Posted: Mon 15th Feb 2021
One of the hardest aspects of growing your business is holding on to that unique culture you created when you started.
This is often the glue that holds a business together in the early days. But when the founder starts to get pulled in a number of different directions, it can be a challenge to retain it. How, then, to do it?
Identify and bottle it
Have you ever articulated what it is that makes your business special? Consider the following:
What was your mission when you started the business?
What are your company values?
Is there a particular ethos at its heart?
What did you look for in your first hires?
Once you've identified your company culture, incorporate it into your HR strategy. You should weave this into job descriptions and adverts as you scale and grow.

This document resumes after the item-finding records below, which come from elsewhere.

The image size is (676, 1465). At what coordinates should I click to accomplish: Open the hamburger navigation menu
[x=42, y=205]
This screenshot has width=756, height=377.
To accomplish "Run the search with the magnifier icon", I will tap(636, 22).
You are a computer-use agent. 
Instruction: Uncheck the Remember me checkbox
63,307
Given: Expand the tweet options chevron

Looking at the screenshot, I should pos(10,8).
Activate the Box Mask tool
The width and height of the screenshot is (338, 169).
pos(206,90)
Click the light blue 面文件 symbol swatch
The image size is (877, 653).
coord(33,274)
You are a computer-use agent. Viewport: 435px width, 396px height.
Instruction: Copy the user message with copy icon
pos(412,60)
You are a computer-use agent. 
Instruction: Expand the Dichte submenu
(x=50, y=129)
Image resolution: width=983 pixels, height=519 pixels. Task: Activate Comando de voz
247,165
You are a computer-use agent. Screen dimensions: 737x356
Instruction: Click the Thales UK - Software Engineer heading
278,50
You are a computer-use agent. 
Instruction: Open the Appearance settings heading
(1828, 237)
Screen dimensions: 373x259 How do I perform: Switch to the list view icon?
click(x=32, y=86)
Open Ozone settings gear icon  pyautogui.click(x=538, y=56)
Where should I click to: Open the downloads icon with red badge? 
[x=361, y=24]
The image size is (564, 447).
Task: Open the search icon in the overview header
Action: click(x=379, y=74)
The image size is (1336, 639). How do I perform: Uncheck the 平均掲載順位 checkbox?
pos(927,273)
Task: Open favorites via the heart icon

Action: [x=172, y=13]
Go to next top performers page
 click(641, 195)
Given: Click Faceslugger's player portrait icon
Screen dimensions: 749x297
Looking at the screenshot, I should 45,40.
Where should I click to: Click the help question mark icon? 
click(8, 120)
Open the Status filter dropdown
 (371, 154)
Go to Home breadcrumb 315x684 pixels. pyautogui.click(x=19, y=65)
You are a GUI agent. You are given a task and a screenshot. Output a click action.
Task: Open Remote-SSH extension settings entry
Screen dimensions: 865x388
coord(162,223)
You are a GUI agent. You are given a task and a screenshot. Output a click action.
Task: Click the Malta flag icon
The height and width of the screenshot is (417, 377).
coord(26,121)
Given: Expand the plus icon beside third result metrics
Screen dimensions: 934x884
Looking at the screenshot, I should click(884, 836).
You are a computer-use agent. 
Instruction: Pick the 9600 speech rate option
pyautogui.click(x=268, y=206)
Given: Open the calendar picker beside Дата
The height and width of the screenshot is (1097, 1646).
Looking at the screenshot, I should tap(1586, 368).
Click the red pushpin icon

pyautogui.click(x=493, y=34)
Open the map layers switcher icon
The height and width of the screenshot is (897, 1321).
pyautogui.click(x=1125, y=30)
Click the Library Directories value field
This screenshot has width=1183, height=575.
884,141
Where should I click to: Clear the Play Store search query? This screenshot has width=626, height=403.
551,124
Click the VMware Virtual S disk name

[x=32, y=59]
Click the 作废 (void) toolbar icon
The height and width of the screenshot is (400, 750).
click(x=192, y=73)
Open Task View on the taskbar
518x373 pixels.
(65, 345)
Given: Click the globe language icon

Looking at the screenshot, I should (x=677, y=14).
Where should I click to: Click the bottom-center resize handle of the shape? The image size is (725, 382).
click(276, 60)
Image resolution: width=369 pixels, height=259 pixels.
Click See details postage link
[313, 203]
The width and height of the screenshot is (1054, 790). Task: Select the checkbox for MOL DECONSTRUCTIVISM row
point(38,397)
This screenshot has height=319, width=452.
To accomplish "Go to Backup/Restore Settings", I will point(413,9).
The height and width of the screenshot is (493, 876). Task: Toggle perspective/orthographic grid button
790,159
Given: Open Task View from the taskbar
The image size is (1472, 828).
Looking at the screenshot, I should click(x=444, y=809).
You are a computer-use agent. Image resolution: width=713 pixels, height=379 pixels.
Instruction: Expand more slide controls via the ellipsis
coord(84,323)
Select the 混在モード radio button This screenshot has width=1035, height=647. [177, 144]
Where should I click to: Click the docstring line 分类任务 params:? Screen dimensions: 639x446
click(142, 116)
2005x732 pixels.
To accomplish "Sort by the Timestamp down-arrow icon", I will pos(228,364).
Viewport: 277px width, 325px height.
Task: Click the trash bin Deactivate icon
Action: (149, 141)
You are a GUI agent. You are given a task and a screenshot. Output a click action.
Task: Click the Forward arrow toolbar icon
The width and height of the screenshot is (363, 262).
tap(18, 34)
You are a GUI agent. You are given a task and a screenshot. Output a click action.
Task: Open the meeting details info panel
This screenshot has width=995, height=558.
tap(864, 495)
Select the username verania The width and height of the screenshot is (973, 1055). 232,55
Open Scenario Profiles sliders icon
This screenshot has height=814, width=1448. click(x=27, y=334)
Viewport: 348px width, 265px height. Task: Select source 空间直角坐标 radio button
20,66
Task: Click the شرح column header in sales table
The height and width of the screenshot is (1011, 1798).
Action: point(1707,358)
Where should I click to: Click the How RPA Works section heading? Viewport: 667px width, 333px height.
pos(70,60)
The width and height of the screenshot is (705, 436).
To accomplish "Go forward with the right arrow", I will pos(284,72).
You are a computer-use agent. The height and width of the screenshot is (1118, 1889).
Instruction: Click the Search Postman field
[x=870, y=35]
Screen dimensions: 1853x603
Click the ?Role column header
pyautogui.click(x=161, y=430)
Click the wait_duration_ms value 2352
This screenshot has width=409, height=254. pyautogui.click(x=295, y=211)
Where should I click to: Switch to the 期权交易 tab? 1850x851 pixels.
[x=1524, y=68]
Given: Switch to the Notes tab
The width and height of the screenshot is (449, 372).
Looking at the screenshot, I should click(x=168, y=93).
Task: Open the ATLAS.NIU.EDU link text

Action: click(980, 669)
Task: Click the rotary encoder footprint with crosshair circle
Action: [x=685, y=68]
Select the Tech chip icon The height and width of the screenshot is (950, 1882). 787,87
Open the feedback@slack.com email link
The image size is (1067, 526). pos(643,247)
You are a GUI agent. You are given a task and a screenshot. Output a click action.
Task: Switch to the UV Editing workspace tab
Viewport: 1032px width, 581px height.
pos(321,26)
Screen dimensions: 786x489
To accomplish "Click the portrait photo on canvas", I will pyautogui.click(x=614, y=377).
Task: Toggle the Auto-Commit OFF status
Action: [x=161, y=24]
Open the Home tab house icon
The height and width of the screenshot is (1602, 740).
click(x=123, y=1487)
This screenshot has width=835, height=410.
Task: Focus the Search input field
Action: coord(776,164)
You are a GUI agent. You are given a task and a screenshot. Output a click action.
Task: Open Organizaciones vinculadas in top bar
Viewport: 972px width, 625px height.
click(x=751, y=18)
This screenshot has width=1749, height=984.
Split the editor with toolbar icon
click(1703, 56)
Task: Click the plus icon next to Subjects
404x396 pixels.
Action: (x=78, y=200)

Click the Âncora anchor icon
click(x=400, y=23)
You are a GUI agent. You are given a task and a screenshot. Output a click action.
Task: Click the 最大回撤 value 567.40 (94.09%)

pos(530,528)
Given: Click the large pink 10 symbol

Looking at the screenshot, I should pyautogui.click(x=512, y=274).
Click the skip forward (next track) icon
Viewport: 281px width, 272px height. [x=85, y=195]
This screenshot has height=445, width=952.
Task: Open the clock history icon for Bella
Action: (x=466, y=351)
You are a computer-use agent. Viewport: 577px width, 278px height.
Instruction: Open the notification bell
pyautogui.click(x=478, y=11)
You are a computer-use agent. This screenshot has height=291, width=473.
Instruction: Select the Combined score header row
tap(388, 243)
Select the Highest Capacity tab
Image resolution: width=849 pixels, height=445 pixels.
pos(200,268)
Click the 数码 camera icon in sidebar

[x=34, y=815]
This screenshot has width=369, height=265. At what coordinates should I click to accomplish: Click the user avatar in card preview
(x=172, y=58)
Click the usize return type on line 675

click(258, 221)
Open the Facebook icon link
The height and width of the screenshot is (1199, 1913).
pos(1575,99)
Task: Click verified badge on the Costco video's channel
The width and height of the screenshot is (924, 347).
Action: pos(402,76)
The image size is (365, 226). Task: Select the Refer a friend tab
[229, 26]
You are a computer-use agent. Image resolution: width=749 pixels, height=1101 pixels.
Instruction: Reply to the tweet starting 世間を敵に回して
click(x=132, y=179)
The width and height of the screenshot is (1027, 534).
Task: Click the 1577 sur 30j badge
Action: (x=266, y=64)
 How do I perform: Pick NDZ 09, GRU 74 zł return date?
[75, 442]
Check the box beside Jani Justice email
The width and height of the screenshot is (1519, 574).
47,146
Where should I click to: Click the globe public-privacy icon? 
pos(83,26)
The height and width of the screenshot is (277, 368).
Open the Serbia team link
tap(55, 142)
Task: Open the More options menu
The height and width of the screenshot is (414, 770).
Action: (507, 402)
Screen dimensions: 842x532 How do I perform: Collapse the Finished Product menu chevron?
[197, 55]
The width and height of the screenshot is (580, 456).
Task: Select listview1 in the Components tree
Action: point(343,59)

A culture book is also a great way of capturing your business journey. It's less formal than an employee handbook and provides a nice way to capture the personality of the business. It can contain:
profiles of founders and staff
your business values
what's expected of employees
Involve staff in creating the culture book so it isn't just a list of policies and procedures. This could include their own experiences of working for the business, what they like about it and their ambitions for its growth.
Recruit the right people
Seek out people who share your company values and ethos and who will represent your brand. If you're growing rapidly and recruiting in bulk, it can be easy to make snap decisions.
Don't be blinded by qualifications – instead look for people who will be a good cultural fit. Bad hiring decisions are costly and can affect you further down the line.
Make sure your job descriptions incorporate your company values and ethos.
Reflect this in your job advertisements so you attract the right people.
Don't forget onboarding
Establish a strong induction programme for new starters to share the company's ethos and ways of working. This should include:
the house style
an introduction to the company handbook or culture book
any other guidance which tells them about how the business operates
Be your own brand ambassador
Lead by example, which means being open and accessible to staff. Often start-up culture is based around the founder being rooted in the business, working closely with staff. This doesn't mean that you have to continue to line manage everyone; which will become impossible. It means being present and setting an example of the culture your company values.
Involve your staff
As you grow continue to ask for staff feedback, and ensure you listen to them. Staff surveys are a great way to measure morale and understand issues on the ground.
What do staff believe the business is good at?
Where could improvements be made?
What makes the business unique?
What are the best and worst things about working for the business?
Being open and visible to staff also means keeping them informed about growth plans. If you can get existing staff on board with business development plans this will keep them motivated. Think about hosting regular staff meetings, as well as internal newsletters with details of financials, opportunities and new client wins.
Consider perks versus scale
It's not realistic to continue to offer some of the existing start-up perks when your business grows and you employ 10, 20 or more staff. Be wary of creating a cultural divide between 'newbies' and 'originals' and make sure that perks are scalable and available to all.
Often it can be tempting to micro-manage when it's your business (and your baby). As the business expands you will find that delegation is key. In order to free yourself up to focus on strategy, you will need to relinquish control.
As hard as this can seem, just remember it will empower your staff and move the business on to the next stage - where there will be numerous management streams.